Reviews by pickelsurprise
An Instant Classicpickelsurprise | May 27, 2014 | Review of Assassin's Creed® 2 Deluxe Edition
I didn't get into the Assassin's Creed games until very recently, and boy was I amazed by what I'd been missing out on for all these years. Part of why I stayed away at first was because I'm an avid PC gamer, and I was skeptical of how a free-running movement system could work on a keyboard and mouse. However, once I finally decided to just try it, I was pleasantly surprised to find the controls were very fluid and responsive. Everything from movement to stealth to combat is smooth as silk.
Additionally, considering the game's (relative) age, the graphics are still fantastic.

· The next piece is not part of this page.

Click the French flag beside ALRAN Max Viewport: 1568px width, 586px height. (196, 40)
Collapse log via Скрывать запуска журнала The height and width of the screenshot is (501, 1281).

Ezio's story in the past is very interesting, although now I fully understand why so few people care about Desmond and the present-day timeline. Ezio simply overshadows everything else, and luckily, there are two more games with him at the helm for your perusal.
Overall, a great open-world experience with great graphics, smooth controls, and solid gameplay. The only thing you'll be left wanting when you finish is more.
Great Gameplay, Great Characters, Okay Storypickelsurprise | May 27, 2014 | Review of Wolfenstein: The New Order
Wolfenstein: The New Order seemingly does the impossible. It gives us a first person shooter with solid gameplay as well as interesting characters that we actually grow to care about. No more stereotypical mindless muscle-bound soldier beefcakes. Instead, we get to play as one such character after he's become hardened and introspective. We still get the occasional one-liner, but we get just as much internal conflict and realistic despair, if not more.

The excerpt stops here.